Directions. Copy out, unchanged, the part of the material that opens with the line containing "Home (45, 1087)" and closes with the line containing "现象 (44, 207)", including both of those lines.

◇ ◇ ◇ ◇

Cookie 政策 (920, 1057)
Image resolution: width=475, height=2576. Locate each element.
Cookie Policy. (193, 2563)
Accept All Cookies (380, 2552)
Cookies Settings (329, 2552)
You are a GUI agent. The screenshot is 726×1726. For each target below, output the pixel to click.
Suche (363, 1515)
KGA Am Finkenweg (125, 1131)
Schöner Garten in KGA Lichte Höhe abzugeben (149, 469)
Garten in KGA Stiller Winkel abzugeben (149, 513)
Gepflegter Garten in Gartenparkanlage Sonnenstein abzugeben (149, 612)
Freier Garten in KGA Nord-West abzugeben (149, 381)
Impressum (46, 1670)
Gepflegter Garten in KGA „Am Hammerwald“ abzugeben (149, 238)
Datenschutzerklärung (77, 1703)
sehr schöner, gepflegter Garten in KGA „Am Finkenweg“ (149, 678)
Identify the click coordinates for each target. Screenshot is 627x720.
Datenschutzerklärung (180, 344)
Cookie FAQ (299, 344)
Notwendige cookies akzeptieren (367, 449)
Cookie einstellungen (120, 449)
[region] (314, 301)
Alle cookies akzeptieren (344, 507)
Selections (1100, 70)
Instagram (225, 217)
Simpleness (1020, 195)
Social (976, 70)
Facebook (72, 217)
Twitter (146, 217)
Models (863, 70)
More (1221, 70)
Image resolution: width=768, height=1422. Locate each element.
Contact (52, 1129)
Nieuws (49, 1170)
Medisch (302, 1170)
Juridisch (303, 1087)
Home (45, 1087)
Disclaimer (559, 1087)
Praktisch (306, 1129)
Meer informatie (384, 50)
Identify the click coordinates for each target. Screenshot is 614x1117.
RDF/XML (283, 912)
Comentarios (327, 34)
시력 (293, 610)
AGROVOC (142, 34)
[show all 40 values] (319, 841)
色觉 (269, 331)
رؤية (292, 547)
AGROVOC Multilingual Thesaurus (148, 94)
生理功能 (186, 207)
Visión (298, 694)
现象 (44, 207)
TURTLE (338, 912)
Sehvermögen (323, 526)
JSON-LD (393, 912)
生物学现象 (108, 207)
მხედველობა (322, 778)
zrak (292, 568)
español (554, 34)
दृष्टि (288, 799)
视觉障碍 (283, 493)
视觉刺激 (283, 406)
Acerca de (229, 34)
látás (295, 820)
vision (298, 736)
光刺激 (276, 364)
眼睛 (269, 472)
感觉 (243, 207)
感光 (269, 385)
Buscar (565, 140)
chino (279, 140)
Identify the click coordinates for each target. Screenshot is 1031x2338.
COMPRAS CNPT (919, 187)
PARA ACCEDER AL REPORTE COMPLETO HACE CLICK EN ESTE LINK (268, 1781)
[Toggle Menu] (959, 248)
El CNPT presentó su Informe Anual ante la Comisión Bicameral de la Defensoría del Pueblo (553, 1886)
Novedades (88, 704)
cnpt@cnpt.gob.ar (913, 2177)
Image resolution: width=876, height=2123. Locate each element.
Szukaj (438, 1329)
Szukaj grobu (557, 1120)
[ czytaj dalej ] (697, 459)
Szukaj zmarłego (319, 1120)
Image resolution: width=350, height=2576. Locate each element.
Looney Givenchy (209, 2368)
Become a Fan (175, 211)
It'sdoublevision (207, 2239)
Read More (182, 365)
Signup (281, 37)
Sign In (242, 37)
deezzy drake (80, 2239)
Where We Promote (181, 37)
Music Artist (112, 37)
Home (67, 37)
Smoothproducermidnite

◇ ◇ ◇ ◇

Result of the task.
Home (45, 1087)
Disclaimer (559, 1087)
Praktisch (306, 1129)
Meer informatie (384, 50)
Identify the click coordinates for each target. Screenshot is 614x1117.
RDF/XML (283, 912)
Comentarios (327, 34)
시력 (293, 610)
AGROVOC (142, 34)
[show all 40 values] (319, 841)
色觉 (269, 331)
رؤية (292, 547)
AGROVOC Multilingual Thesaurus (148, 94)
生理功能 (186, 207)
Visión (298, 694)
现象 (44, 207)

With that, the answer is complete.